(begin)

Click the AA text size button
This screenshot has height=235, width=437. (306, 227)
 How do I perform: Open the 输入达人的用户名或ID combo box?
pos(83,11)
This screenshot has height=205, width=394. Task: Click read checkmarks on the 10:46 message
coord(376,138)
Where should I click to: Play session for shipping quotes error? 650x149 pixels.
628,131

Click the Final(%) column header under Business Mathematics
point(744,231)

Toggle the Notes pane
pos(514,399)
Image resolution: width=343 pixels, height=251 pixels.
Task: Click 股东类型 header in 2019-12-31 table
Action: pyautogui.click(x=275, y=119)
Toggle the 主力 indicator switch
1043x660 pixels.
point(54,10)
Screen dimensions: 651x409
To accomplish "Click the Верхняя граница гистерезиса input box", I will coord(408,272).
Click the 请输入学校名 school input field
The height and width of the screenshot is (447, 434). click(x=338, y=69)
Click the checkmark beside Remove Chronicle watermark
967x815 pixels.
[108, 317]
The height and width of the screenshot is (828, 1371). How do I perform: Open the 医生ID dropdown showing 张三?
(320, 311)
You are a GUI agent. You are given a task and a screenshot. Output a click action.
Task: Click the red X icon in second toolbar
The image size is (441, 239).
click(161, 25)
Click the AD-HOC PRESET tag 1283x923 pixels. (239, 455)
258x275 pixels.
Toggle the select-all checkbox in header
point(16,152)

(end)

* _SHORT TASK_:
Copy every one of the records above word for word, keeping each line in its original order.

* _ANSWER TO THE EXERCISE_:
Click the AA text size button
This screenshot has height=235, width=437. (306, 227)
 How do I perform: Open the 输入达人的用户名或ID combo box?
pos(83,11)
This screenshot has height=205, width=394. Task: Click read checkmarks on the 10:46 message
coord(376,138)
Where should I click to: Play session for shipping quotes error? 650x149 pixels.
628,131

Click the Final(%) column header under Business Mathematics
point(744,231)

Toggle the Notes pane
pos(514,399)
Image resolution: width=343 pixels, height=251 pixels.
Task: Click 股东类型 header in 2019-12-31 table
Action: pyautogui.click(x=275, y=119)
Toggle the 主力 indicator switch
1043x660 pixels.
point(54,10)
Screen dimensions: 651x409
To accomplish "Click the Верхняя граница гистерезиса input box", I will coord(408,272).
Click the 请输入学校名 school input field
The height and width of the screenshot is (447, 434). click(x=338, y=69)
Click the checkmark beside Remove Chronicle watermark
967x815 pixels.
[108, 317]
The height and width of the screenshot is (828, 1371). How do I perform: Open the 医生ID dropdown showing 张三?
(320, 311)
You are a GUI agent. You are given a task and a screenshot. Output a click action.
Task: Click the red X icon in second toolbar
The image size is (441, 239).
click(161, 25)
Click the AD-HOC PRESET tag 1283x923 pixels. (239, 455)
258x275 pixels.
Toggle the select-all checkbox in header
point(16,152)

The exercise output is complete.